Saturday Night Live Transcripts
Season 17: Episode 5
Weekend Update with Kevin Nealon
Announcer: Weekend Update, with Kevin Nealon.
Kevin Nealon: Good evening, Im Nealon, Kevin, and Im a recovering dyslexic.
Well in Madrid the Mideast peace talks got off to a bad start this week when one of the delegates refused to shell out the 4 dollars for the headphones.
And another problem developed when Palestinian delegates complained that the Israelis were occupying their seats. In response the Israeli delegates claimed the seats had always belonged to them. A game of musical chairs will be held to settle the dispute.[picture of Bush and Arab] President Bush is seen here greeting a tricker treater and then pointing him in the direction of a house that gives out Zakorski attack helicopters.Israel will not accept land for peace but will accept land for some really good concert tickets.
President Bushs Kennebunkport neighbors complained to local police following an all night party in which George and Barbara trashed their house.
This week Louisiana gubernatoral candidate David Duke said that new poll results show him to be in the lead. To celebrate his supports held a fundraiser in New Orleans.
Researchers have theorized that young black men are best suited for long term space travel because of a genetic trait that gives them denser, stronger bones. It was later revealed that this theory was merely a hoax by white supremisis to encourage black men to leave the planet.
JCs in Memphis have apologized for an exhibit in their annual haunted house exhibit entitled Dead Elvis. The exhibit, featuring a toilet, half eaten jelly donuts and empty pizza boxes has been renamed the Palm Beach Kennedy compound.
And for Halloween Ted Kennedy wore pants and went as a commoner.
Donald Trumps mother was mugged for $14 this week. Police are looking for this suspect. [sketch of Donald Trump]
A 22,000 pound steel sculpture entitled Hammering Man was twisted and bent when it fell atop a crane that was hoisting it into the Seattle Art Museum this week. The sculpture will now be entitled “twisted and bent when it fell atop a crane that was hoisting a man.”

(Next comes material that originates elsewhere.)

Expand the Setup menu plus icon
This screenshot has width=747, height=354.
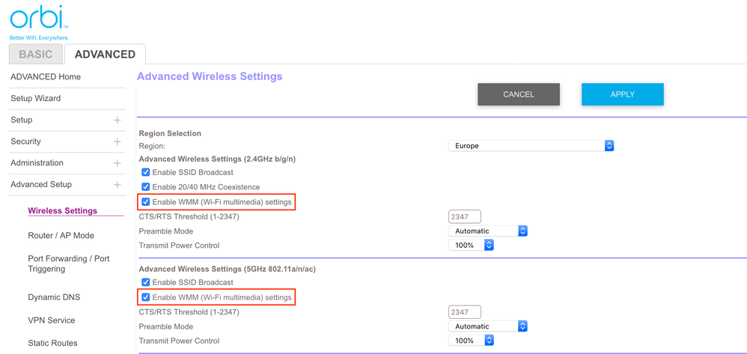click(117, 120)
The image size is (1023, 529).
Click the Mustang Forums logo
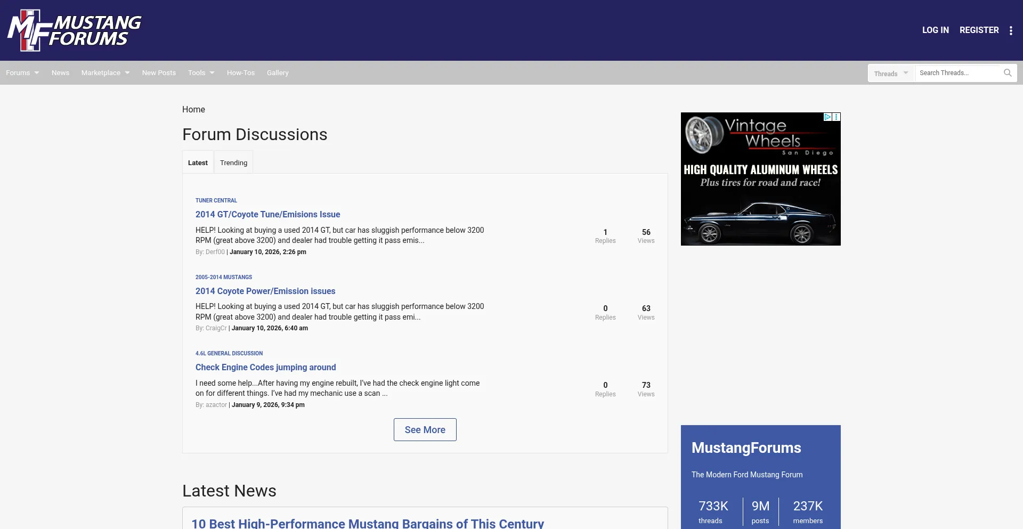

More mysterious carved patterns and symbols showed up in a Minnesota wheat field. Experts theorized that these markings are the work of an alien sports fan.
Air traffic controllers at Chicagos Ohare Airport reported hundreds on near mis-incidents recently, when anti-collision alarms on airlines malfunctioned. In an attempt to lessen these incidents, the FAA will require airliners to shorten their wings [picture of airplane with small wings].
An MIT study has concluded that more people die in crashes in planes with more passengers. For instance, in a plane carrying 220 people, 220 people would be killed. As opposed to a plane carrying 15 people where only 15 people would be killed.
A further study reveals your best chance of survival is to fly in an empty plane.
Mother nature has filed harassment charges against father time. She claims every 3 months or so he leaps on top of her while shes changing seasons that can happen.
27 people were injured this week after they were told to spring ahead and fall back.
Monoxidil, the hair growing drug sold under the name Rogaine is now being used as a mace substitute. You spray it in the face of the attacker, his eyebrows grow over his eyes, obstructing his vision. Unfortunately the FDA claims it must be used on the attacker religiously twice a day for 6 months in order to see any noticeable effects.
The restaurant Planet Hollywood has been opened in New York by co-owners Arnold Schwarteneggar and Sylvester Stallone. Appropriately the kitchen will specialize mussels, ham and large, slow speaking Italian vegetables.
Well I decided to read Katherine Hepburns #1 best seller Me this week and unfortunately its horrible. She knows nothing about me, totally off, nice try.
According to a recent survey, 70% of this pie chart is yellow while the remaining 30% is blue. [shows pie chart]
On a bright note the 40,000 stolen video cassette copies of Disneys Fantasia were recovered yesterday in Memphis. A Detroit based distributor was happy to have them back but said 15,000 of those tapes were not rewound.
Because of the success of Heraldo Riveras first book listing all the women he has slept with, he says he will write another. This time he says he will list all the women he has thought about while masturbating.
In an upcoming Vanity Fair issue Bette Midler said Heraldo drugged and molested her. Mr. Rivera called these accusations preposterous. True, but preposterous.After all the recent negative criticism, Dr. Kavorkians infamous suicide machine killed itself this week. In addition the suicide manual Final Exit jumped off the bookshelf and plunged to its death.
Stanford University hospital surgeons last week removed a 303 pound cyst from a 34 year old woman. The woman is doing fine and went home yesterday. The cyst is recovering and will go home sometime next week.[picture of sexy Calvin Klein ad] This ad for Calvin Klein jeans has drawn much critical response from media watchers, consumer groups and concerned citizens. After reading all the mail, I promise I wont pose for another one.
Kevin Nealon: Im Kevin Nealon and thats news to me.